Following the Hota Committee Report, a proposal has been mooted that recruitment to the All India Services should be done at the Higher Secondary Certificate Examination level. The cadets so selected should go through a four-year training programme, at the end of which they would graduate to a Bachelors degree and be sent out on postings. It is suggested that this would catch them young and enable suitable training to make them good civil servants. The example of the armed forces is quoted where the mainstream are recruited after leaving school. It may be remembered here that at present, graduation is the minimum level at which recruitment is done to the All India Services, the Central Service and even to Class I and II State Services.

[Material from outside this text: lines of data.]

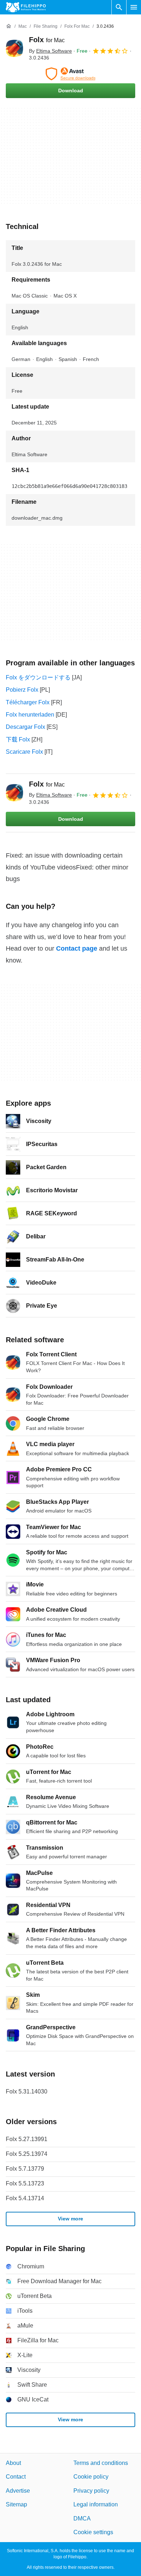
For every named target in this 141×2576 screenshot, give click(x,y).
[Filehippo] (26, 7)
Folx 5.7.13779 (25, 2169)
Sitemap (16, 2504)
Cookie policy (90, 2477)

Comparisons are always odious, but nevertheless such comparison must be made between service in the armed forces and the civil services. In the armed forces, the objective is to produce officers cast in a single mould with uniform characteristics. This can only be done at a relatively young age, which is why the major stream of recruitment is at the school-leaving level. There is a great deal of physical training and toughening needed in the armed forces and unless one starts fairly young the body cannot be brought to the required level of physical fitness. Academic training is co-terminus with physical training and the training is a fine balance between physical and cerebral development.
The requirements for the civil service are completely different. Here life is more sedentary, more atuned to work in office and in the field, designed more for close interaction with people, specifically meant to help in the formulation of policies and subsequent implementation. No doubt the police has a hard physical role, but it is not quite the same as that of the army. We need here a person at the stage of initial recruitment who has been through the rigours of the education system, at least up to the level of graduation, so that there is a development of the mental faculties in an academic rather than a service background.
This is what Lord Welleslley, the then Governor General of India, said of the East India company officials in 1800, ‘‘I have found officers of the Secretariat to possess the nature of clerks with the talent of statesmen, but their education had been cut short at the age when it began to be most valuable; their first year in India had usually been spent in the menial, laborious, unwholesome and unprofitable duty of mere copying clerks’’. In order to remedy the situation he set up the College of Fort William at Calcutta for the education, designed on the lines of a college at Oxford or Cambridge.
In 1853 a system of competitive examinations for entrance to the civil service in India was introduced, though it was much resented by the older generation. One can consider the beginning of the Indian Civil Service (ICS) to be in 1853, the year in which the competitionwallahs started entering the service in India. The competition was based on the principle that, ‘‘a civil servant of the East India Company should have received the best, the most liberal, the most finished education that his country affords.’’ The competitionwallah went to Oxford or Cambridge or the School of Oriental Studies for Training in Britain, after which he went to a district for his field training. To that extent our system of the three service academies at Mussoorie, Hyderabad and Dehradun for the IAS, IPS and IFS respectively, together with the Academy for the Foreign Service at Delhi, is a much better system because if formalises training in a specialised institute designed for the purpose.
I have mentioned the history in the process of evolution of the civil service in India because it started with school-boys at the stage of initial recruitment, then went on to a specialised college, then to a regular competition for which graduation was the minimum qualification and now the present system where we recruit through an examination after graduation, then train in a service academy and have subsequent training in the field. Reversing the training to the level of a school would be an ill-advised move.
We should not interfere with the present minimum qualification of eligibility to appear in a competitive examination. At the same time we must revert to a system of recruitment between the ages of 21 and 24, with a two- year concession in the upper-age limit for OBCs and three years for candidates in the SC/ST category. This means that no one above the age of 27 would be eligible to appear in a competitive examination and no one above the age of 24 would be eligible in the general category.
We are rubbishing the very idea of universities by reducing the eligibility level for recruitment to the civil service. The university provides the ability to absorb training. That is why the civil service must have graduation as the minimum entry point. Whereas regimentation is necessary in the armed forces, it is the one quality to be avoided in a civil service. Recruitment at the school-leaving level can only lead to regimentation.